Ostatnio pokochałam konopie, ale mam sporo wątpliwości co do tego, jak się z nimi obchodzić. Pierwsza rzecz to zagięcia/załamania. Z jednej strony spotkałam się z informacją, że to norma, z drugiej – że zaniedbanie. Tylko, że nie wyobrażam sobie prasować chusty po każdym użyciu, przy prasowaniu po praniu widzę załamania na chuście, którą mam od nowości, a w międzyczasie użyłam jej kilka, może kilkanaście razy. Po każdym użyciu plotę warkocz – czy to może w jakiś sposób pomóc (przynajmniej przez to, że chusta mięknie i jest dzięki temu wg mnie mniej podatna na zaginanie) i chociaż częściowo zastąpić prasowanie? Czy takie zagięcia, o ile chusta będzie w ogóle widywać żelazko, będą się pogłębiać?

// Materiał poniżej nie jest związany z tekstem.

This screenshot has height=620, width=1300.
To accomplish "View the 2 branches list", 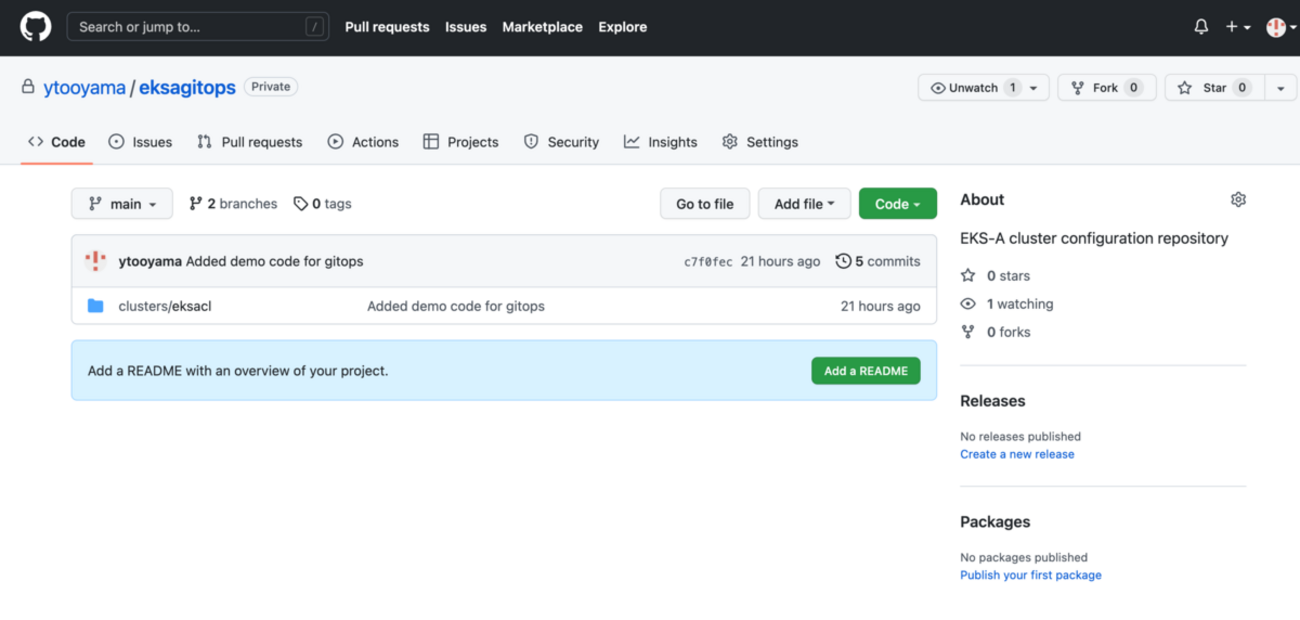I will point(233,204).
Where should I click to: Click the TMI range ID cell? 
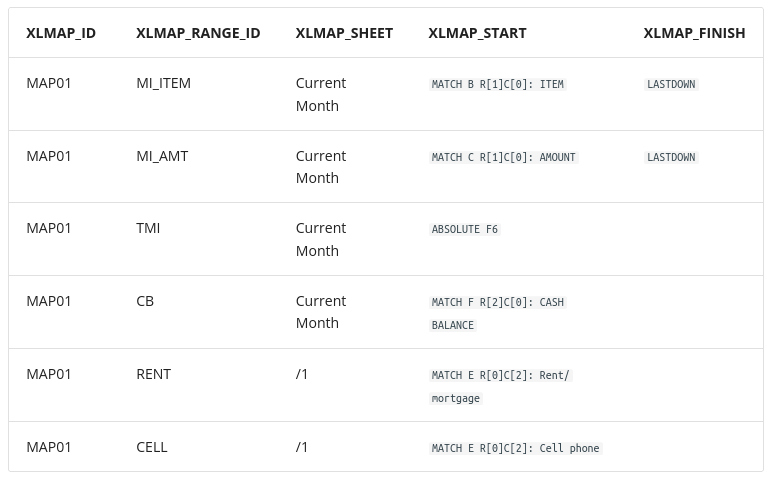click(148, 228)
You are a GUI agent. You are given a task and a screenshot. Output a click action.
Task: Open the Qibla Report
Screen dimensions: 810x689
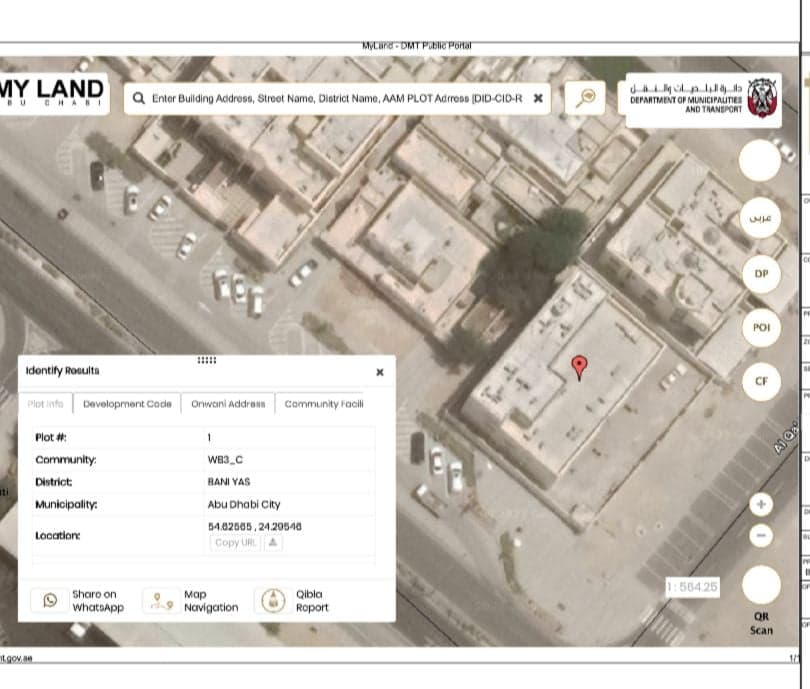coord(272,600)
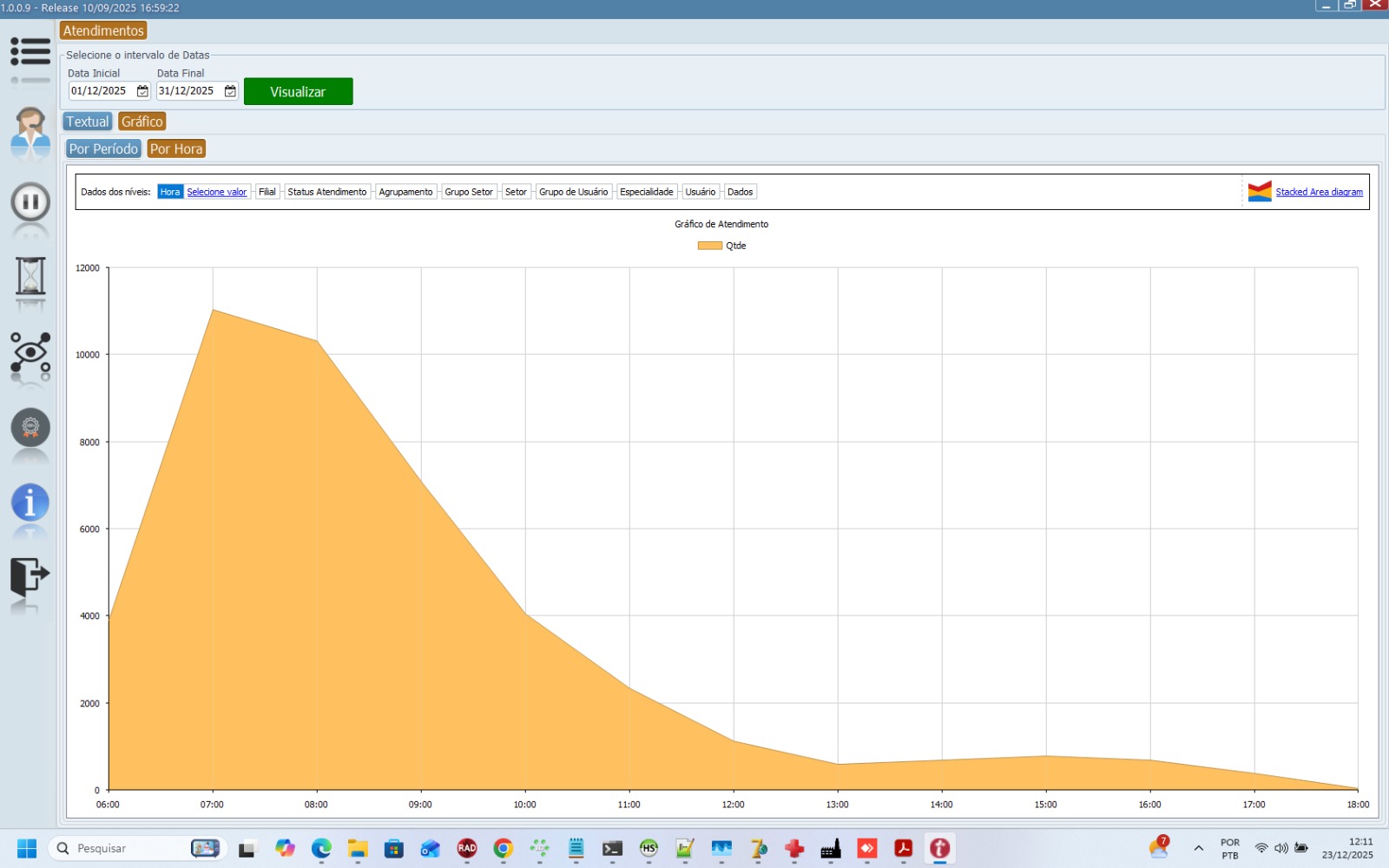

Druga rzecz – pranie. Konopne wkłady do pieluch zesztywniały mi okrutnie od mojej parszywej wody. Zastanawiam się, czy ta woda nie ma równie destrukcyjnego wpływu na włókna chusty. A jeśli ma, to jak temu zapobiegać? Sody do prania raczej nie dodam, bo chusta ciemna. Rozważam niepranie albo pranie w źródlance Docelowo będę mieć bardzo dobrą wodę w kranie, więc to problem przejściowy
I ostatnia rzecz, to akurat dotyczy zwykłej bawełnianej chusty, ale problem jest uniwersalny. Kupiłam używaną chustę, którą poprzedni właściciel wykąpał w dużej ilości jakiegoś lenora. Po kilku praniach nie czuć już zapachu, chusta jest śliska, ale chyba sama z siebie. Czy samo pranie w minimalnej ilości detergentu wystarczy, by ten nieszczęsny płyn wypłukać czy można zastosować jeszcze jakąś kurację oczyszczającą?